S’il y a des couples qui trichent pendant des années sans que leur partenaire ne s’en aperçoive, des complots de corruption qui ne voient pas le jour, des vies entières cachées dans un placard et des doubles vies au fin fond d’Internet, imaginez à quel point il est facile pour un ancien terroriste d’obtenir une emprise sur une fausse identité et passer inaperçu dans une grande ville. Il y a quelques jours, la police allemande a arrêté à Berlin Daniela Klette, ancienne dirigeante de la Fraction Armée rouge (RAF) et l’une des femmes les plus recherchées d’Europe. Elle était dans la ville depuis aussi longtemps qu’on la cherchait, 30 ans, cachée, comme on dit dans les films de voleurs, dans la meilleure cachette possible, à la vue de tous.
Klette s’en sort plutôt bien dans une vie clandestine qui n’en est pas une. Il vivait dans un quartier bourgeois, promenait son chien dans les rues, achetait des fleurs, faisait du yoga, enseignait à des enfants en retard en mathématiques et possédait même un compte Facebook. Pendant des années, j’ai partagé des photos de balades au bord du lac ou de la mer. Dans l’une, on la voit danser avec des filles et porter le polo jaune d’une association brésilienne à laquelle elle a appartenu pendant des années. A travers des ateliers et des événements de musique et de danse comme la célèbre capoeira, l’association lutte contre le racisme et sensibilise à l’histoire de l’esclavage au Brésil. L’objectif est de « faire quelque chose pour les personnes marginalisées et exclues », selon le site Internet.

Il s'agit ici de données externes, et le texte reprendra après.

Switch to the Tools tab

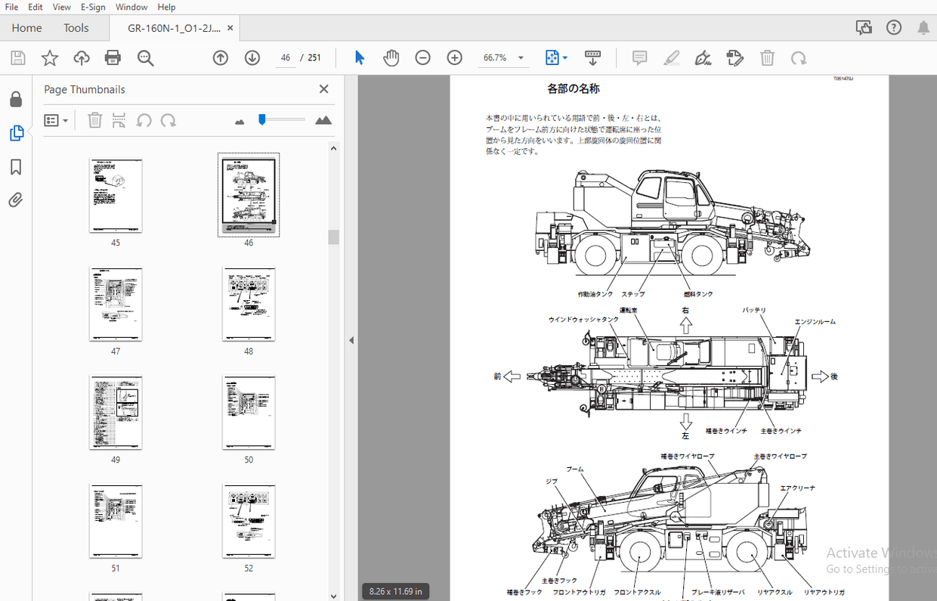point(76,27)
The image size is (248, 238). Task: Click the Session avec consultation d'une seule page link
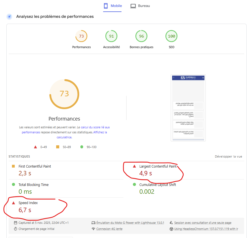point(203,223)
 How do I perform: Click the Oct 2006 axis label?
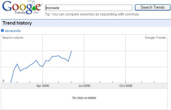click(126, 86)
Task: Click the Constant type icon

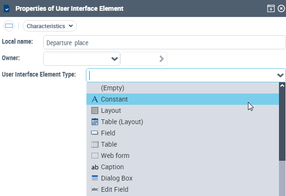Action: click(94, 99)
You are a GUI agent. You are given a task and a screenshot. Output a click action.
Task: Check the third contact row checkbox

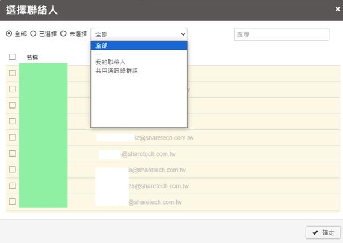[12, 105]
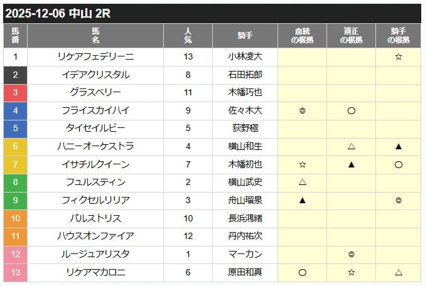The height and width of the screenshot is (286, 425).
Task: Click the open triangle in フュルスティン's bloodline cell
Action: click(303, 183)
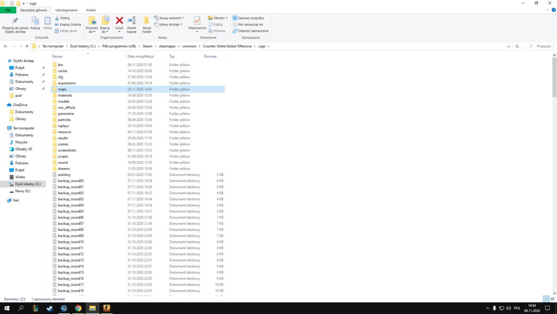
Task: Expand the Przenieś do dropdown
Action: pos(92,24)
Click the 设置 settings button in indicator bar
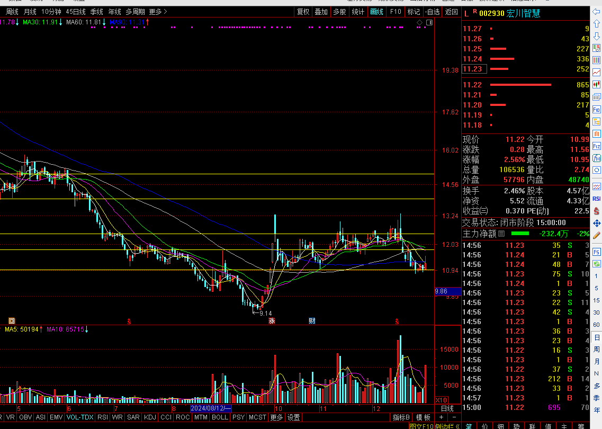The width and height of the screenshot is (602, 429). click(293, 417)
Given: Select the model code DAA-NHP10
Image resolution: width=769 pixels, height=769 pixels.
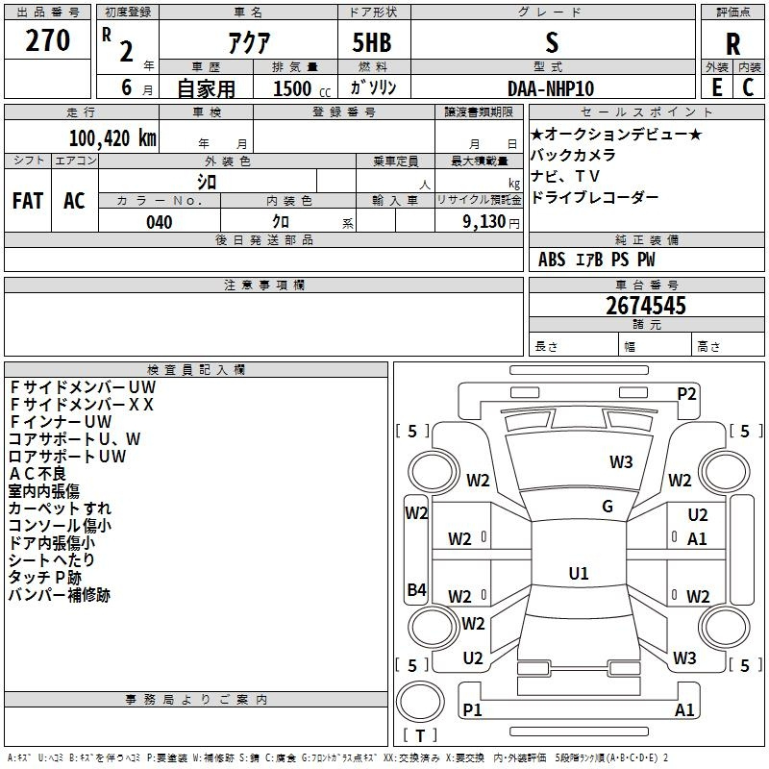Looking at the screenshot, I should tap(551, 88).
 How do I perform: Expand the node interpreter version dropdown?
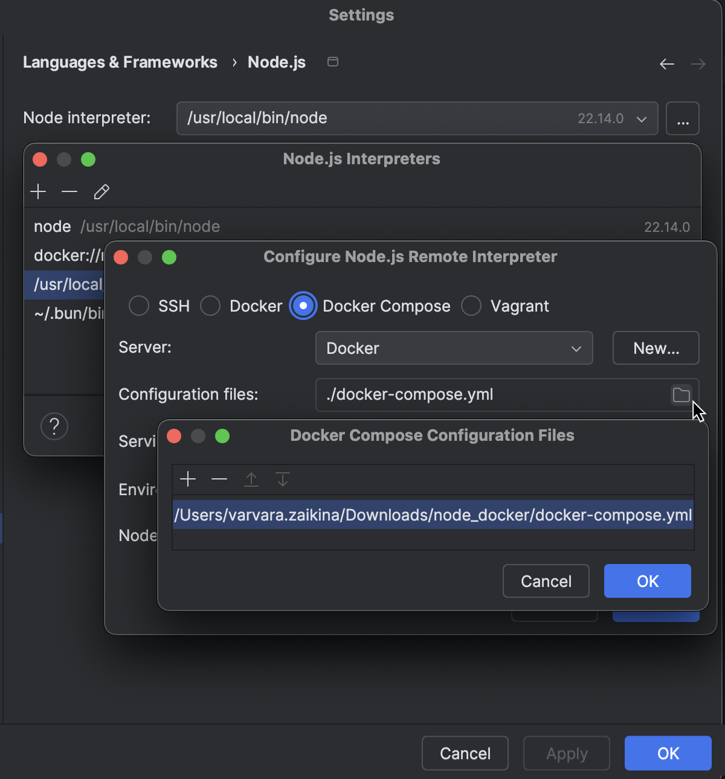pyautogui.click(x=642, y=118)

Klette n’en est sortie que normalité fabriquée quand vous vous trouvez en difficulté. Le parquet de Verden l’accuse, ainsi que d’autres anciens membres de la RAF, d’être toujours recherchés et capturés –Ernst-Volker Staub et Burkhard Garweg– de six vols de banques et de stations-service et tentatives de meurtre. On a toujours soupçonné que le trio avait agi lorsqu’il avait besoin d’argent pour vivre.
En 2019, la police a publié un avis de recherche contre les trois individus avec le texte : « Ceux-ci pourraient aussi être vos voisins ! » Et c’est ce qui s’est passé dans le cas de cette femme, jusqu’à ce que les gendarmes sonnent à la porte de son domicile dans le quartier berlinois de Kreuzberg, le 26 février.
Les enquêteurs restent silencieux sur ce qui les a conduits à Klette, mais en novembre, Podcast de la Légion à la télévision publique ARD, on parlait d’une piste chaude dans le club de capoeira. Apparemment, le club a contacté un journaliste du portail d’investigation Chat Belling pour lui demander de saisir les photos de Klette la trentaine, les seules connues, dans un logiciel de reconnaissance faciale pour les comparer avec celles qu’ils avaient d’un partenaire de 65 ans. Le résultat fut un nom : Claudia Ivone. C’était l’identité qui figurait sur le passeport italien que la dame du cinquième a remis à la police qui lui a demandé ses papiers.
La stupéfaction des voisins Il y avait une majuscule : « Dans mon immeuble ? Un ancien terroriste ? » Nombreux sont ceux qui, dans le quartier, trouvent le visage de Klette familier. « Oui, je l’ai vu », a déclaré un employé de la librairie. Au magasin d’aliments bio près de chez elle, ils l’ont également reconnue. « Je venais ici de temps en temps. » Idem chez le fleuriste : « Je n’ai jamais acheté grand-chose, mais je regardais toujours par la vitrine quand je sortais le chien. »
Après son arrestation, Kette a déclaré qu’il était toujours conscient que tout finirait à un moment donné. Ce qui n’est jamais venu à l’esprit des voisins, c’est que cette gentille femme à l’air inoffensive gardait dans son appartement diverses armes à feudont une mitrailleuse et un fusil Kalachnikovdes chargeurs de pistolets, des munitions et même une grenade.